Many feel that the mentally challenged are put through the many hardships of prejudice and maltreatment by people who lack the knowledge and understanding of their mental conditions. Usually what people don't know about, they consider strange or awkward and this is the case with the hardships of the mentally challenged. Prejudice, maltreatment and ignorance towards the mentally challenged are illustrated by the novel, Flowers for Algernon.

In Flowers for Algernon, Charlie Gordon, being mentally challenged, goes through many experiences when he is pre judged by many people, especially those who claim to be his friends.

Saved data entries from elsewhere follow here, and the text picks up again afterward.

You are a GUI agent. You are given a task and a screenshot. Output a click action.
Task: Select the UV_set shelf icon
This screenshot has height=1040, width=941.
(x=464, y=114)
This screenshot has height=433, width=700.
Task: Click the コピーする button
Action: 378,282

These 'friends' of his have the wrong ideas and wrong views when it comes to the mentally challenged. They believe that if an amputee has no limb then maybe a retard has no brain, which is completely irrelevant.

"Joe Carp said hey look Charlie had his operashun what did they do Charlie put some brains in" (Keyes, 16)

Just because someone is mentally challenged is no reason for believing that they are not capable of learning or doing anything and that is exactly what his 'friends' and many others did to Charlie.

"...I asked Joe Carp how he lerned to read and if I could lern to read to. He laffed like he always done when I said something funny and he says to me Charlie why waste your time they cant put any branes in where there aint none." (Keyes, 19)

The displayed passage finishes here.